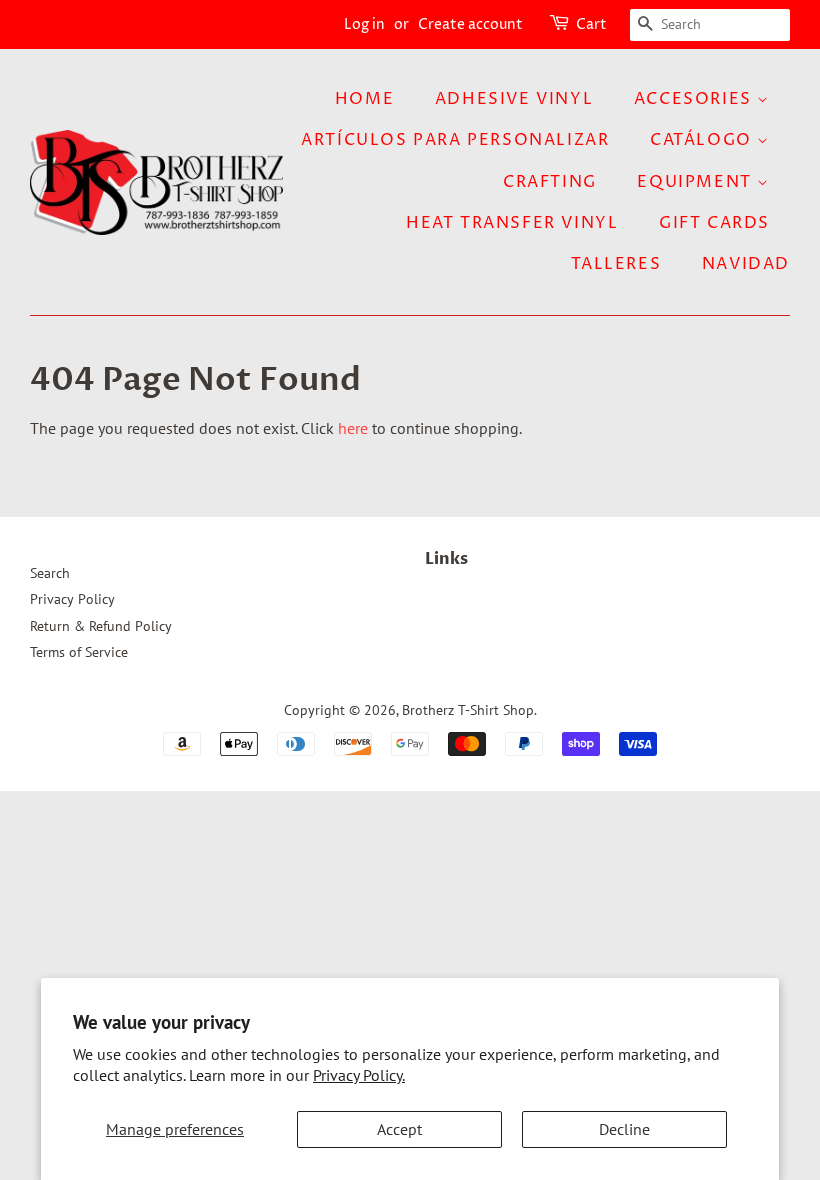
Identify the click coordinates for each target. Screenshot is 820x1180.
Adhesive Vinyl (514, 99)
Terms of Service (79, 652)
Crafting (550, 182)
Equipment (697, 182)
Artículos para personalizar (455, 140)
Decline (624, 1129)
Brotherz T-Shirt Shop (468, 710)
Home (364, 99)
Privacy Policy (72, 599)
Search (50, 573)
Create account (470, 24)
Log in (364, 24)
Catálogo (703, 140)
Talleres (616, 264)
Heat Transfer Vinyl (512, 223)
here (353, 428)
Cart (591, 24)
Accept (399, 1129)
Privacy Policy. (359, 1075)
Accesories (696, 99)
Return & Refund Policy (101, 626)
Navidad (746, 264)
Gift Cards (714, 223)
- - -
**Exercise aim**
In the listing above, find every line with the string "Vinyl" and state how many there are, with no other words.

**Response area**
2